Thanks for the encouragement -- with clowns like Joseph being rude and nettlesome, I can use it
It is evil to subjugate other people. Furthermore, be aware that it never works in the end. In the entire recorded history, very few dictatorships, especially religious ones, stand for a long time. In fact, in recent history, only Fidel has made it to nearly the end of his life without being drug through the streets, his head on a stick.
It is evil to subjugate other people, to make them practice your religion and not freely practice their own. It is evil to force other people to live in manner not consistent with liberty. It is evil to force women to have a long, large electronic dildo up their vaginas, to try to frighten and intimidate them into compliance with your religious beliefs. It is evil to force other people, with other religious beliefs, to agree with you about when life begins, about who is officially a person. (Apparently, according to "God," corporations are people--He did some more creating there! Who knew?!?)

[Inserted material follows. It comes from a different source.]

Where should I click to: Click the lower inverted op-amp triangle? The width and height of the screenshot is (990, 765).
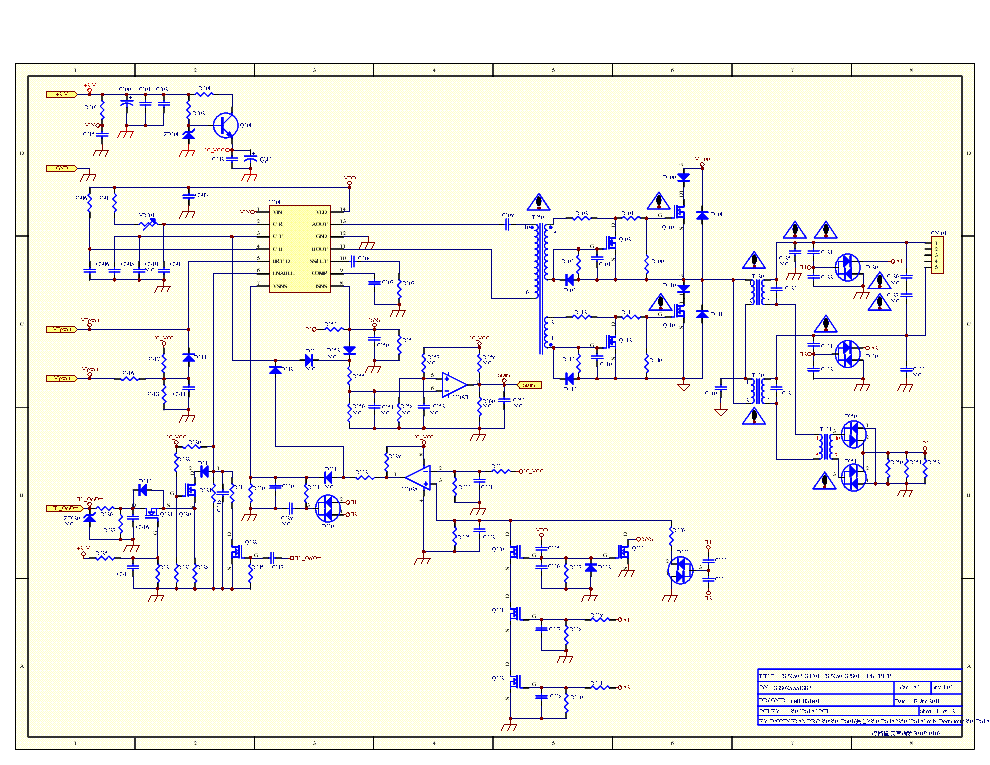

It is evil to force one gender to stay at home, to have children without reasonable, available birth control. It is evil to compare them to farm animals, ones eaten in this country in large portions. It is not Christian to any of these things, but just as importantly, it is NOT AMERICAN. It is not part of the American or Constitutional experience.
If you believe that your religion comes before the rights of other human beings, then you are not following either your religion or the American experiment. You want totalitarian rule. You want a religious dictatorship. You want thousands dead in a religious war. Children lying in the streets, bloated and smelly, while a few rich, white men sit in smoky rooms, laughing around fat cigars. You want suffering in the millions, poverty-stricken people living in the streets. You want women covered in veils, the very thing you all pretended was so terrible only a few short years ago, and forced into marriage, prostitution, and slavery, to your religion.
And I'm here to tell you: We will fight you. I don't know who will win. But, we will fight you. We will fight you for our liberty. We will fight you for our freedom. We will fight you for our freedom of religion. We will gather the fortitude of our ancestors, who came here in search of religious freedom, and we will fight.
Sounds very much like a conversation I had with my wife earlier today, only in that instance, I was the one doing the shouting about evil people wanting to force Christian sharia down the throats of supposedly free Americans. When the fighting starts, I got your back.
Tom, you make many good points. Render unto Caesar that which is Caesar's. The religious right is creating a new theology out of disparate parts. Wait until they have a falling out, that should be interesting.
If God has created us in His image, we have more than returned the compliment. ~Voltaire
Yes, with at least 1700 denominations in the US alone, it would be interesting to see how long it took an American theocracy to fall apart at the seams and start feeding on itself. We tsk tsk at Sunni v Shia, but the Catholic v Protestant could easily return to its awful ways, and Saint Rick would be just the man to make it happen.
Then there's the Baptists v Everybody -- the Baptists being the tribe that originally pleaded for separation of Church and State -- not that many of their number know the first damned thing about history.
Frankly, America's religious wars would make the Irish troubles look like a walk in the park.